NewRelic is similar and also has a RabbitMQ plugin, although I've not used this plugin specifically, I've used NR for years and found it invaluable in diagnosing operational issues.
AppDynamics is another example. Similarly this allows you to drill down into your app from a high-level dashboard, and visually navigate from problems to causes. It's especially good with visualising the network of a distributed application across various services/servers. I've used this, for example, to find complex problems in .NET applications and SQL Server clusters using 3rd party Web Services (e.g. latency and its consequences to your app over chatty protocols). These things are very difficult to diagnose, especially for developers who are limited to checking their code. Diagnosing operational issues requires a much broader picture.
I gave up trying to even install and configure Nagios. I know it's the 'best' but it's the best of an old breed of self-configured beasts which we don't have time to manage. I didn't even get it going... and eventually turned to the more 'modern' cloud approach. Once you get over the trust factor, it's pretty liberating.
I'm using these APM platforms together* to aggregate data from:
Windows O/S level Event Logs/Services
Linux O/S level
AWS console level
RDS, EC2
Apache
MySQL
App integrations / custom NR plugins I've written
Rabbit MQ
*NewRelic can feed into Datadog! So if you are already using NR you don't need to install DD on those hosts as well.

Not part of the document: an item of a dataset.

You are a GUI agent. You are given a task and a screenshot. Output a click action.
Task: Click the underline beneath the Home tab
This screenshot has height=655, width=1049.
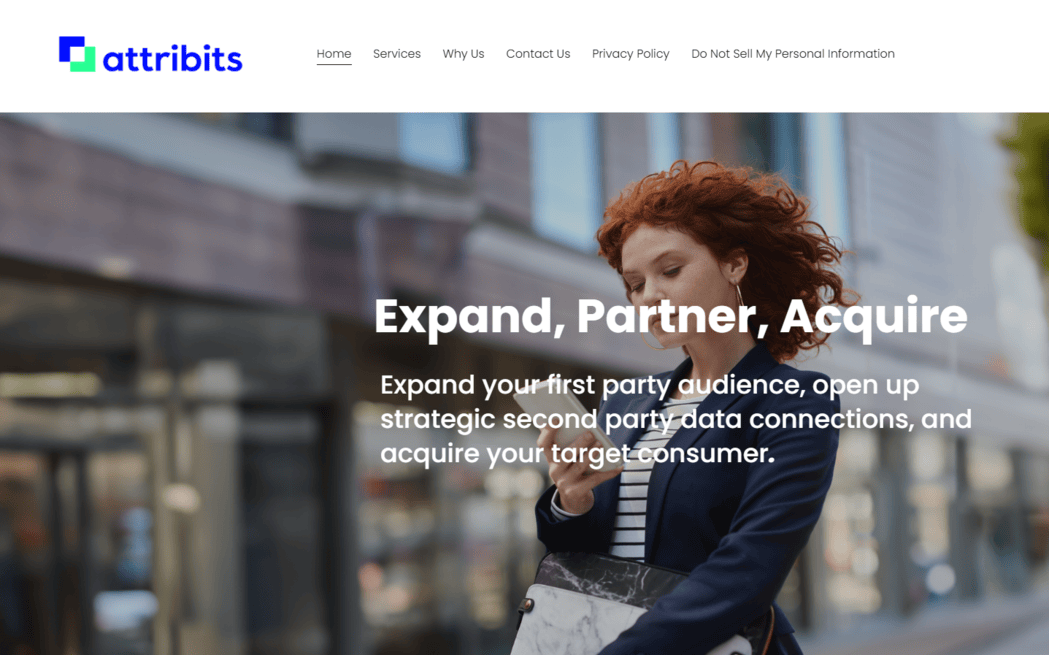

Being able to view all these levels together gives you a view on the publishers, middleware, MQ servers, workers and front-end app - all in one dashboard.
I would highly recommend an approach like this, because just looking at one server alone leads you to a lot of head-scratching. Seeing an entire stack in one customisable dashboard is just so illuminating it takes most of the guesswork out of it.

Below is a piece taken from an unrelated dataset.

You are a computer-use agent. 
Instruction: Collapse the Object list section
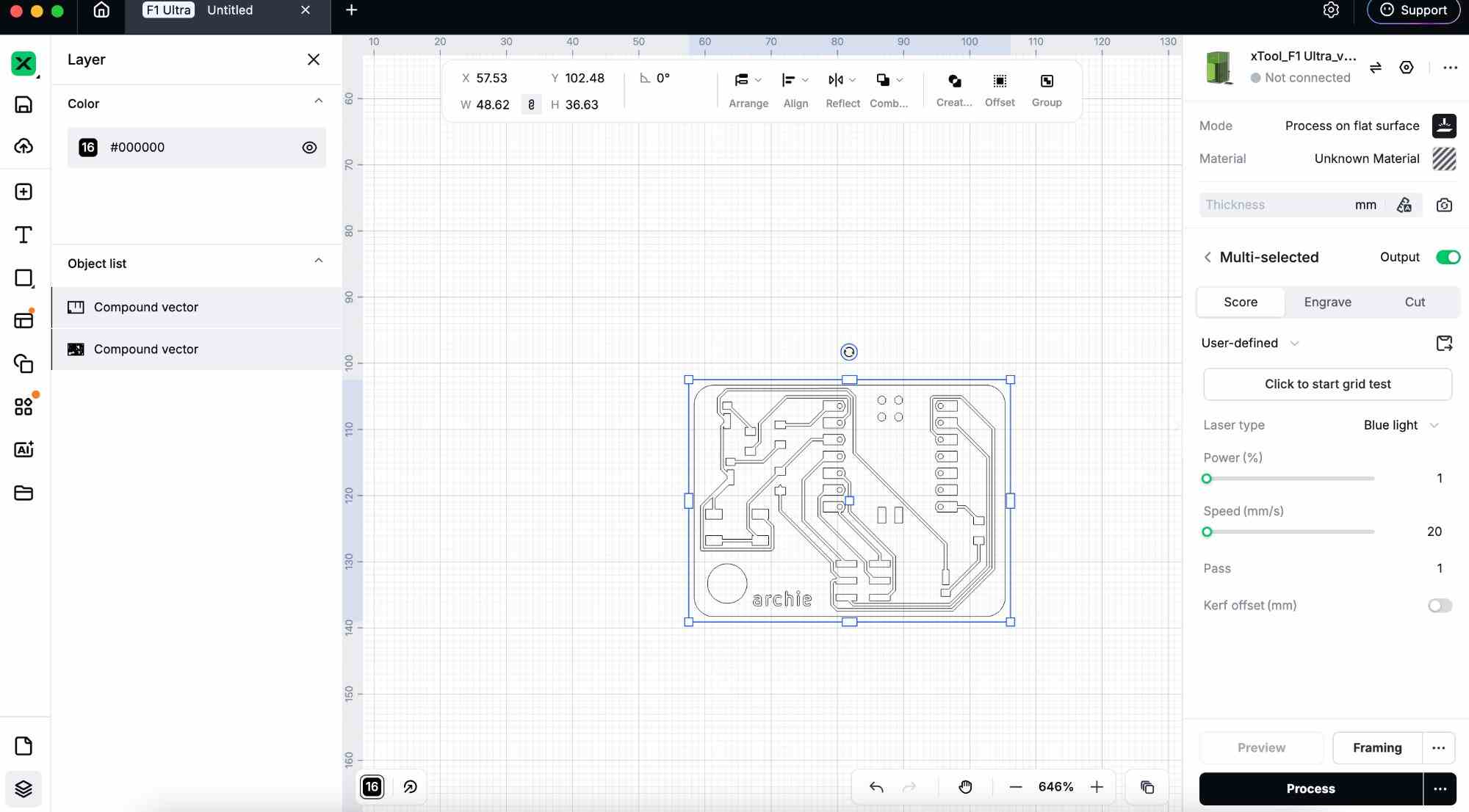coord(318,261)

Worried about installing these things? I found New Relic to be especially light-weight and unobtrusive. AppDynamics seemed to stress the host a bit more, but mostly that's because you had to run the visualisation tools on the host! (this may have changed). DataDog seems performant, but creates a lot of control panels/icons on the target host (perhaps just a visual impression).
To a four year old question - this answer probably wasn't available in 2011, but in 2015 these once 'startup' style APM services are just tens or hundred dollars a month for an unbelievably rich enterprise-level solution.

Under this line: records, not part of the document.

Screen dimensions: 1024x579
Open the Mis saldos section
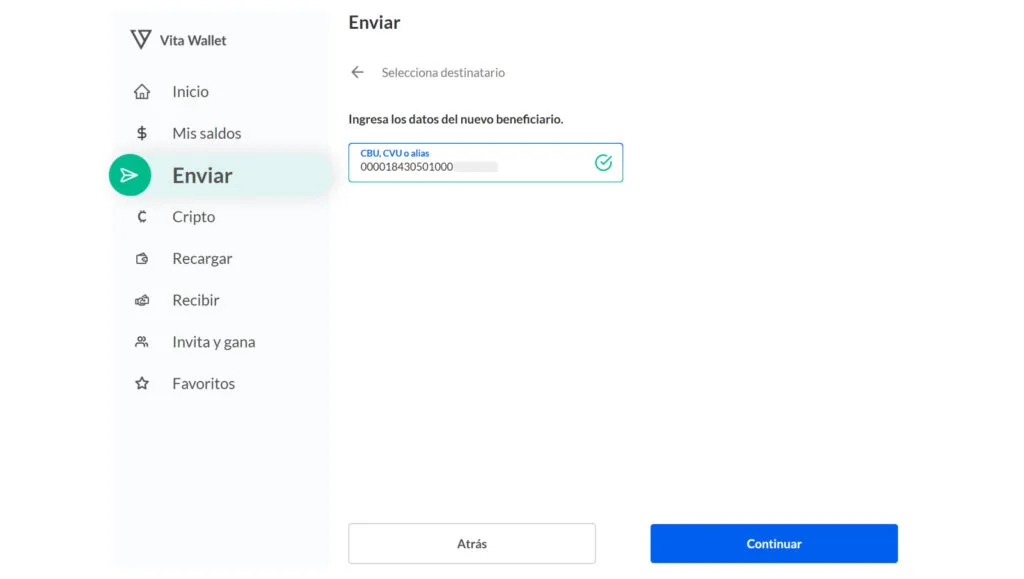click(x=206, y=133)
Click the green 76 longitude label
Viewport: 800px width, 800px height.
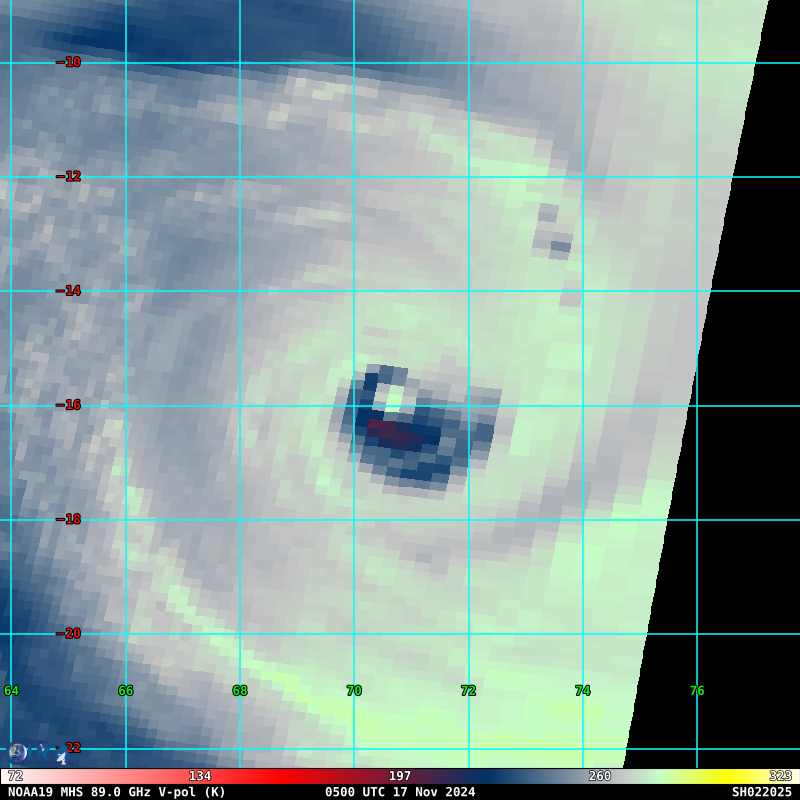pos(697,691)
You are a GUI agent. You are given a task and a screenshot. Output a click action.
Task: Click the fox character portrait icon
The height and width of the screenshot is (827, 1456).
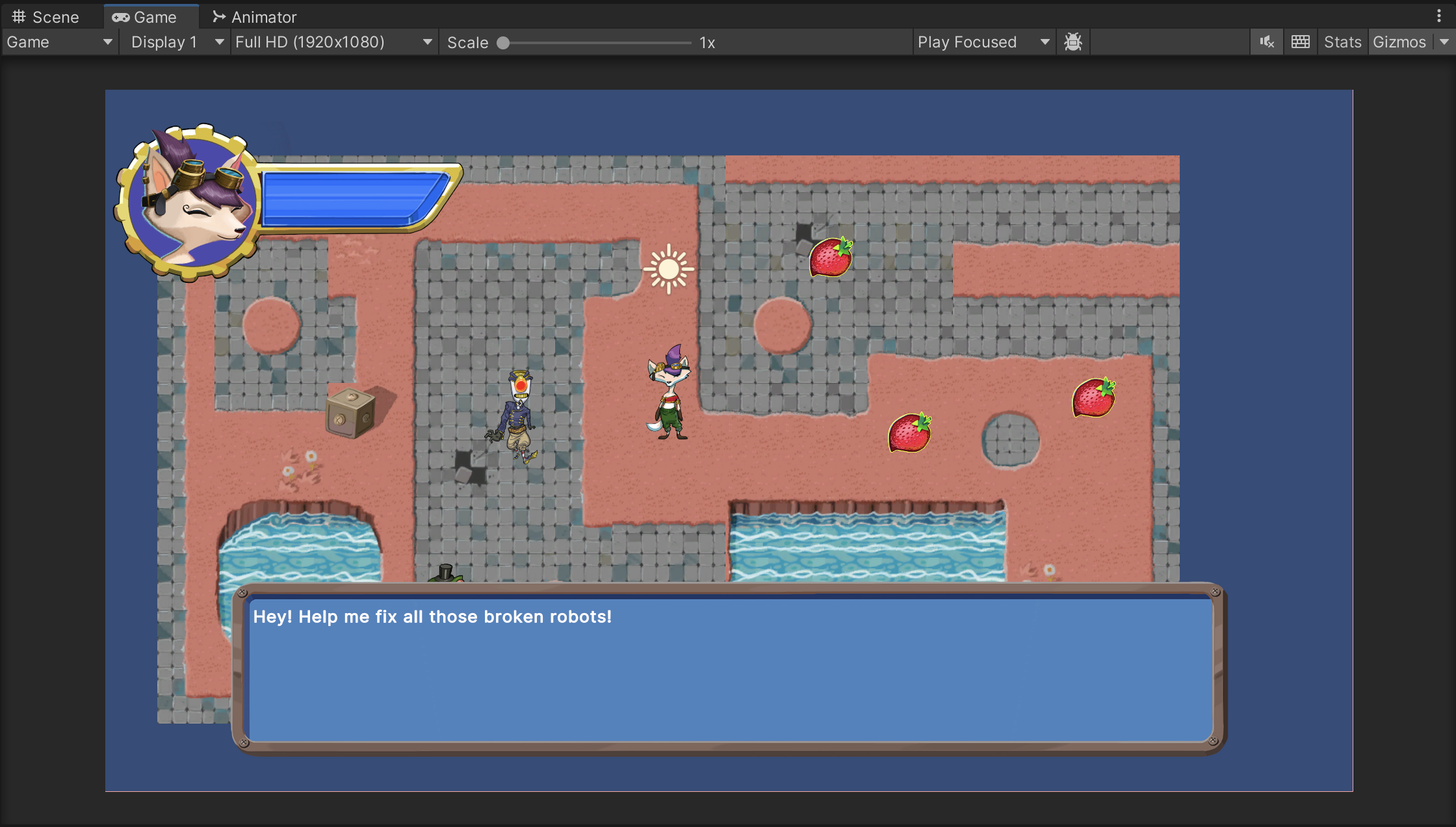[x=188, y=202]
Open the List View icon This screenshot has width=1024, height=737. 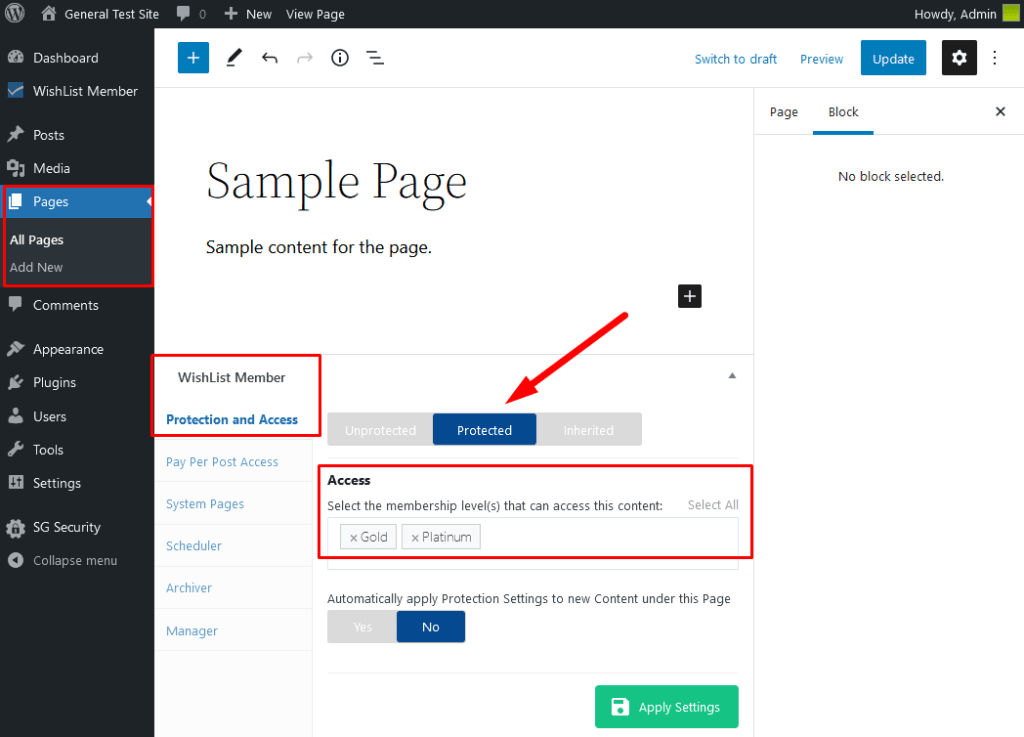375,58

There are bunch of RabbitMQ monitoring plugins available for different monitoring systems like Nagios, Zabbix etc.
Look at http://www.rabbitmq.com/how.html#management
Using rabbitmqctl is the most straight forward solution to check the status of the node.
$ rabbitmqctl status
This should tell you the status of the RabbitMQ node.
If you have PRTG (or any probe system with a HTTP sensor check), you can check the server status described at the following page:
https://blog.cdemi.io/monitoring-rabbitmq-in-prtg/
In particular you have to
Enable Management Plugin
The rabbitmq-management plugin provides an HTTP-based API for management and monitoring of your RabbitMQ
server, along with a browser-based UI and a command line tool,
rabbitmqadmin. The management plugin is included in the RabbitMQ
distribution. To enable it, we need to run: rabbitmq-plugins enable
rabbitmq_management on the RabbitMQ nodes. For more details on the
Management plugin refer to RabbitMQ Documentation.
The web UI is located at: http://server-name:15672/ The HTTP API and
its documentation are both located at: http://server-name:15672/api/
Once done, you can check the overview of your server with the API:
http://server-name:15672/api/overview
Where you have a JSON with all details about the server, active connections, queues, etc.
This cmd will help you service rabbitmq-server status
OR try theseservice rabbitmq-server stop and service rabbitmq-server start then service rabbitmq-server status.